▸ What you have to do: Gather each line of the records where "will" appears.

▸ The data:
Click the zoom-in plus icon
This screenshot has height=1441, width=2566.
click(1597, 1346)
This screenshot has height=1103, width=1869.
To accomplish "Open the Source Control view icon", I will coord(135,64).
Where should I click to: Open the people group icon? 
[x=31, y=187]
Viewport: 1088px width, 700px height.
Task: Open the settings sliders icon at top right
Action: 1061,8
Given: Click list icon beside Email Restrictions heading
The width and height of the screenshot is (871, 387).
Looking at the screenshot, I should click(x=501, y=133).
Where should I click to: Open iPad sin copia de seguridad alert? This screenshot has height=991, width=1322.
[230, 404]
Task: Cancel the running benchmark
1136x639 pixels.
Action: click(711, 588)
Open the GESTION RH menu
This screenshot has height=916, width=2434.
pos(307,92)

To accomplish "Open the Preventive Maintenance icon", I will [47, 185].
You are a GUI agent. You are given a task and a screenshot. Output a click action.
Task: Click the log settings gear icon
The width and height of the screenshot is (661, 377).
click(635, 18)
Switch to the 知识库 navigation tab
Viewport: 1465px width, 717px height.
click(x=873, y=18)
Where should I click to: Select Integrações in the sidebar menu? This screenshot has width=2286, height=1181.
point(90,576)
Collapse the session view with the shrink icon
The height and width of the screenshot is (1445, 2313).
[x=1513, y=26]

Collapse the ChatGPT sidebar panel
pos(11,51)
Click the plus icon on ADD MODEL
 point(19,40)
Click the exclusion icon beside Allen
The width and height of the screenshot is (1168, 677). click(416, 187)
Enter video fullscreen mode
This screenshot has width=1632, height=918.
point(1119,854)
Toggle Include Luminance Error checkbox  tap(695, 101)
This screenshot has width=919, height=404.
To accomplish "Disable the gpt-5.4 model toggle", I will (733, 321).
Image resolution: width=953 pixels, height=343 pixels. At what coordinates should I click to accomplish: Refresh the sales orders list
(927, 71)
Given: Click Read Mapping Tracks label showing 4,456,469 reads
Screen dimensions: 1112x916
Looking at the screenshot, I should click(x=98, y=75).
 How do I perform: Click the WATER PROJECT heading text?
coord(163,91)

▸ Answer box:
To accomplish "Open the Source Control view icon", I will coord(135,64).
To accomplish "Open the Preventive Maintenance icon", I will [47, 185].
To accomplish "Disable the gpt-5.4 model toggle", I will (733, 321).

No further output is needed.